SET TASK
Render the data from the line containing "This screenshot has width=640, height=1386." down to the line containing "point(50,303)", both included, as a JSON list of strings with one string per line and blank lines omitted.

(Data for locating text and interface elements)
▽

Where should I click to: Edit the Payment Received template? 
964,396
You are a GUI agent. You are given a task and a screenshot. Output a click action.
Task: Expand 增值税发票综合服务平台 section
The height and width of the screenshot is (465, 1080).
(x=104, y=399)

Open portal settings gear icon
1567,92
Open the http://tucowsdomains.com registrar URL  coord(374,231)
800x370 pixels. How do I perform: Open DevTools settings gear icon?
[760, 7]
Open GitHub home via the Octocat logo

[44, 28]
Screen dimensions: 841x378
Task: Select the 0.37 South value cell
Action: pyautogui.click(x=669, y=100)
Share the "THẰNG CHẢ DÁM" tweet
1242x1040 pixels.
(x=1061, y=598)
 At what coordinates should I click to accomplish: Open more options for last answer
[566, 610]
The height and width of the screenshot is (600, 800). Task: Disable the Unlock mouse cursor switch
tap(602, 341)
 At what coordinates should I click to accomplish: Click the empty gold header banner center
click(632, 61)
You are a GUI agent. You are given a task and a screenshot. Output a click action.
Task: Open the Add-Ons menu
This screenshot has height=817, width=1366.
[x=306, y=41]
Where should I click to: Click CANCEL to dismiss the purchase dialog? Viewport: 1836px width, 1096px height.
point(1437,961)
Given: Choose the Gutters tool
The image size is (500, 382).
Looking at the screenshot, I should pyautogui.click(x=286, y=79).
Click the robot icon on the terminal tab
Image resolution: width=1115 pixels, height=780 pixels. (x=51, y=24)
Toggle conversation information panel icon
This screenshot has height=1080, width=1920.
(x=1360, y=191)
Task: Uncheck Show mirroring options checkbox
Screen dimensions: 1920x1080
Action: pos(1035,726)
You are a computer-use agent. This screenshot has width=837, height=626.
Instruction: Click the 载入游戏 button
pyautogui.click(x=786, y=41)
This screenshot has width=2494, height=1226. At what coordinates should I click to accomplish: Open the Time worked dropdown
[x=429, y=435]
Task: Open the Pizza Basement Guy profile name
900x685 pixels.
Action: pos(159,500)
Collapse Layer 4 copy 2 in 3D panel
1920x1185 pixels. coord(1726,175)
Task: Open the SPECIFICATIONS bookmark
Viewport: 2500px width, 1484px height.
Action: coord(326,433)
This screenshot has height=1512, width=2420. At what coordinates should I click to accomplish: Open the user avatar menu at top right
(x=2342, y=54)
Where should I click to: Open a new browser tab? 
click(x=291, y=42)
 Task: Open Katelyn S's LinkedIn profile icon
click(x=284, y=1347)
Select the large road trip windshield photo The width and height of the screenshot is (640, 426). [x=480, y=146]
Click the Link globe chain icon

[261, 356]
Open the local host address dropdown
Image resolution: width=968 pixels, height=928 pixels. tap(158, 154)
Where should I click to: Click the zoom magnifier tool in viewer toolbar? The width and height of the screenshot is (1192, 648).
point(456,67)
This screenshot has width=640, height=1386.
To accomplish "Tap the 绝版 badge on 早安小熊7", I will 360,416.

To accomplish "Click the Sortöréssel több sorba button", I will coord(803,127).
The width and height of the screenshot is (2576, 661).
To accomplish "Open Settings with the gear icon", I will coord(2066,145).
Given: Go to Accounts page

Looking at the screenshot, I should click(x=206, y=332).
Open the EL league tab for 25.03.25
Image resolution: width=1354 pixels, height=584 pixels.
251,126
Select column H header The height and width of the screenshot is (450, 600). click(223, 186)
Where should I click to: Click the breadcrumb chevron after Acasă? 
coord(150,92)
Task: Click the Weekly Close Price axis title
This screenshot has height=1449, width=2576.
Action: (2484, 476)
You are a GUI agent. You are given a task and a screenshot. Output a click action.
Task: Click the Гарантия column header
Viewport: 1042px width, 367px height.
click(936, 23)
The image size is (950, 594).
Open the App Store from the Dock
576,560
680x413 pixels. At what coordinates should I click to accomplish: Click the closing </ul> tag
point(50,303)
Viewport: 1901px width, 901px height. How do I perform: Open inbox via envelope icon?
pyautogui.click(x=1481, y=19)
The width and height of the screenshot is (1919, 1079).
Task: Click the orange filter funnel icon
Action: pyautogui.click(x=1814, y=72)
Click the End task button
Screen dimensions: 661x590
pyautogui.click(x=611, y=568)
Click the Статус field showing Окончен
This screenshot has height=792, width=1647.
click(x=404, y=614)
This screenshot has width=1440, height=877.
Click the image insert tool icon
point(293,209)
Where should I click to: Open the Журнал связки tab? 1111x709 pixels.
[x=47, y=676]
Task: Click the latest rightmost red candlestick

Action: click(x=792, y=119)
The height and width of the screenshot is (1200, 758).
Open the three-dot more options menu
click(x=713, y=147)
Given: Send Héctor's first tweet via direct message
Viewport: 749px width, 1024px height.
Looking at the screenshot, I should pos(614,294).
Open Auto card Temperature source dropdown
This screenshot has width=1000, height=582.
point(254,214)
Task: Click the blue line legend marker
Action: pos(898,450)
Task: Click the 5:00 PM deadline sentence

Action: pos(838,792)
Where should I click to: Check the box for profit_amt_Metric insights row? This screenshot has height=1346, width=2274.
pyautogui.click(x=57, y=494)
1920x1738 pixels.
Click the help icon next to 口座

△

WORKED ANSWER
[
  "This screenshot has width=640, height=1386.",
  "To accomplish \"Tap the 绝版 badge on 早安小熊7\", I will 360,416.",
  "To accomplish \"Click the Sortöréssel több sorba button\", I will coord(803,127).",
  "The width and height of the screenshot is (2576, 661).",
  "To accomplish \"Open Settings with the gear icon\", I will coord(2066,145).",
  "Given: Go to Accounts page",
  "Looking at the screenshot, I should click(x=206, y=332).",
  "Open the EL league tab for 25.03.25",
  "Image resolution: width=1354 pixels, height=584 pixels.",
  "251,126",
  "Select column H header The height and width of the screenshot is (450, 600). click(223, 186)",
  "Where should I click to: Click the breadcrumb chevron after Acasă? ",
  "coord(150,92)",
  "Task: Click the Weekly Close Price axis title",
  "This screenshot has height=1449, width=2576.",
  "Action: (2484, 476)",
  "You are a GUI agent. You are given a task and a screenshot. Output a click action.",
  "Task: Click the Гарантия column header",
  "Viewport: 1042px width, 367px height.",
  "click(936, 23)",
  "The image size is (950, 594).",
  "Open the App Store from the Dock",
  "576,560",
  "680x413 pixels. At what coordinates should I click to accomplish: Click the closing </ul> tag",
  "point(50,303)"
]